|
So, yeah, but an interesting chunk of results: is the inter-rater agreement ACTUALLY random? (Not sure if this is formatted correctly, feel free to comment if you'd do these stats differently) from scipy.stats import binomtest
# stats: {experience_level: (rate, num_in_group)}
stats = {
"lvl1": (20.5, 156),
"lvl2": (22.2, 66),
"lvl3": (23.3, 50),
"lvl4": (21.2, 39),
"lvl5": (20.8, 12),
"lvl6": (28.3, 5),
}
for lvl, (rate, num) in stats.items():
num_tests = num * (num - 1)
res = binomtest(int(rate * num_tests * 0.01), num_tests, 0.2, alternative="greater")
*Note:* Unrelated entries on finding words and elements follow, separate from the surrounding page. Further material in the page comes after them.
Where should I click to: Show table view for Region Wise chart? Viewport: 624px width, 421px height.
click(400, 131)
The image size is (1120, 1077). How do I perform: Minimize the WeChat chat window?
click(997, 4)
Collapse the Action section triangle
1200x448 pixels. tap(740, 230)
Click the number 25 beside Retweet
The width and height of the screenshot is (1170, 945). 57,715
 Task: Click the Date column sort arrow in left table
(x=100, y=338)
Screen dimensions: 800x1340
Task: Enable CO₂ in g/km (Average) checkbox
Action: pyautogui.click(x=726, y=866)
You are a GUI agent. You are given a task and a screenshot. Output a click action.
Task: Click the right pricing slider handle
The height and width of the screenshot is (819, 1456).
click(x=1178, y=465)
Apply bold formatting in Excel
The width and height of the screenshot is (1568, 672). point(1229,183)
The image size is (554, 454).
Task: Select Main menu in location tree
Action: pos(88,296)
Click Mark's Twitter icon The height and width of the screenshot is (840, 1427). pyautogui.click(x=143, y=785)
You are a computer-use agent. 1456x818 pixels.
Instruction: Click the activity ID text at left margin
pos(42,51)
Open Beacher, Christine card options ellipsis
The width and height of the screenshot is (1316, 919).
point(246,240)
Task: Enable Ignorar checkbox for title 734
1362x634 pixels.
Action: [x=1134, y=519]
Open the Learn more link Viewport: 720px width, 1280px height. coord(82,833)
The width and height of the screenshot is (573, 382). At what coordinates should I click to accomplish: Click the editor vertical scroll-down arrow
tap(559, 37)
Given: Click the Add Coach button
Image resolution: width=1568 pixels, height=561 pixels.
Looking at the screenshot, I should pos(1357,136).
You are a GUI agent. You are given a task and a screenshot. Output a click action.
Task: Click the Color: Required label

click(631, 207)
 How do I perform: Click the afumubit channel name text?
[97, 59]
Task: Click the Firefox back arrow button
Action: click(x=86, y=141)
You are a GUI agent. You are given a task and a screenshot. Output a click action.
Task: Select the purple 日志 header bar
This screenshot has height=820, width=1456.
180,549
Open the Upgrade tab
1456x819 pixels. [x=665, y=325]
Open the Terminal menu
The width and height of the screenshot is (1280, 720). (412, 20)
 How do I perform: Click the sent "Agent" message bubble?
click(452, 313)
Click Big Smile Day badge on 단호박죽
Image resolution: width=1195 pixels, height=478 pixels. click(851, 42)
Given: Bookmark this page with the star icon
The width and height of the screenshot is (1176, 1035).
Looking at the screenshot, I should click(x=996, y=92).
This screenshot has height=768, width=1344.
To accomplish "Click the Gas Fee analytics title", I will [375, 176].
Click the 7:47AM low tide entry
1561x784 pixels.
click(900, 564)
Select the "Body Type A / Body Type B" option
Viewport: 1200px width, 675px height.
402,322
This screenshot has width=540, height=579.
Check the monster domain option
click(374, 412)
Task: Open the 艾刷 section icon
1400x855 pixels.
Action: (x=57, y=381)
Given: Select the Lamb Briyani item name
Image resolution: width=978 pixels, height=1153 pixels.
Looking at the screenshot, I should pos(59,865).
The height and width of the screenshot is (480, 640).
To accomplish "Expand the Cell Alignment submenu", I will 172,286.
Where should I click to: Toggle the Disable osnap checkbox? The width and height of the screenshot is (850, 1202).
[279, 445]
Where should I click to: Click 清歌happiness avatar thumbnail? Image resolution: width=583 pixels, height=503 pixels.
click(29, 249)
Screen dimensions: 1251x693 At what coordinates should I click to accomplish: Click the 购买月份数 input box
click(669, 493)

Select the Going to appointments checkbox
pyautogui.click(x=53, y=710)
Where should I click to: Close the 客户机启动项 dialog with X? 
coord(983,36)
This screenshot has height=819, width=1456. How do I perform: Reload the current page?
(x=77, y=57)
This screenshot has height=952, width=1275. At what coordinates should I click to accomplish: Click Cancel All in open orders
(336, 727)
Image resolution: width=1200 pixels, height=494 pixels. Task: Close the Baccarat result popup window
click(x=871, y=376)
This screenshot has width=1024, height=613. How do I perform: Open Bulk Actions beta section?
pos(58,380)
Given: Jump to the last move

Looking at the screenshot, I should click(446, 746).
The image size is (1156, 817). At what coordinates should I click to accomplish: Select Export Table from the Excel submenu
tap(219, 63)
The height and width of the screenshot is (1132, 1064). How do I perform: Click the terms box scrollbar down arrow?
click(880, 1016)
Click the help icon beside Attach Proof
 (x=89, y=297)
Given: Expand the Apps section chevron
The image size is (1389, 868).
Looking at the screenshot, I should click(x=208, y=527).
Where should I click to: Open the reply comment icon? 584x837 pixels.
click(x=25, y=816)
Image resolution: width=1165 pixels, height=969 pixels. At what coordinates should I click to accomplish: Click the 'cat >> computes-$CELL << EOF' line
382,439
# with multiple comparison correction with bonferroni
print(f"{lvl}: p-value = {res.pvalue:.4f} {'*' if res.pvalue < 0.05 / 6 else ''}")
print('* indicates p-value is < 0.05 after bonferroni correction')
"""
lvl1: p-value = 0.0276
lvl2: p-value = 0.0002 *
lvl3: p-value = 0.0000 *
lvl4: p-value = 0.1337
lvl5: p-value = 0.4826
lvl6: p-value = 0.3704
* indicates p-value is < 0.05 after bonferroni correction
"""
So maybe there's an internal consistency in how these people are trained, and maybe it's not completely dependent on skill level. This is assuming I read the https://www.clearerthinking.org/post/can-astrologers-use-ast... part correctly. |